5 Commonly Asked Questions About Employment Lawteam
There are many factors which could influence an employment law claim or case, and these factors are not always clear to those who don’t practice law, often making it overwhelming and frustrating to understand the particulars of a given case. We receive various questions from our clients when it comes to employment law situations – some of the most common questions about employment law that we receive are outlined below.

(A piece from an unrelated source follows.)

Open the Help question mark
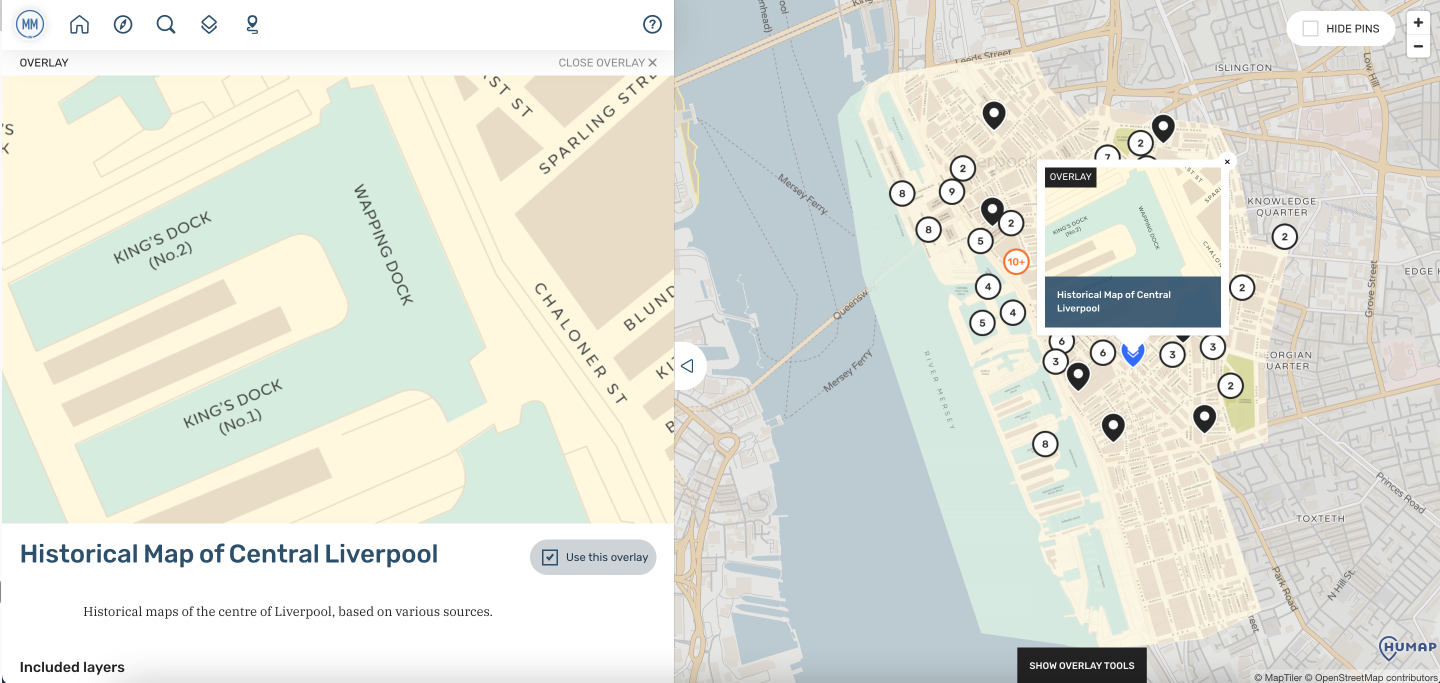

What is Constructive Dismissal?
A constructive dismissal typically occurs where an employer unilaterally (without the employee’s consent) changes fundamental terms of the employee’s employment agreement. Some common situations where a constructive dismissal occurs includes demotions, changes in responsibility, changes in reporting functions, changes to the location of work, or another important term of the employment agreement. In all cases, the employee essentially feels forced to resign if they do not accept the changes, where a constructive dismissal claim is typically triggered.
What Are Bardal Factors?
If a constructive dismissal has been established in a case, the next step is typically to determine how much compensation the employee is entitled to. While there are hundreds of factors which may influence this determination by the courts, there are 5 common factors which are typically cited when determining how much common law reasonable notice the employee is entitled to, referred to as the Bardal factors, which stem for a 1960s case. These factors include:
- The nature and character of the employment
- Length of service
- Age of the employee
- The likelihood of securing similar employment considering the employee’s experience, training and qualifications.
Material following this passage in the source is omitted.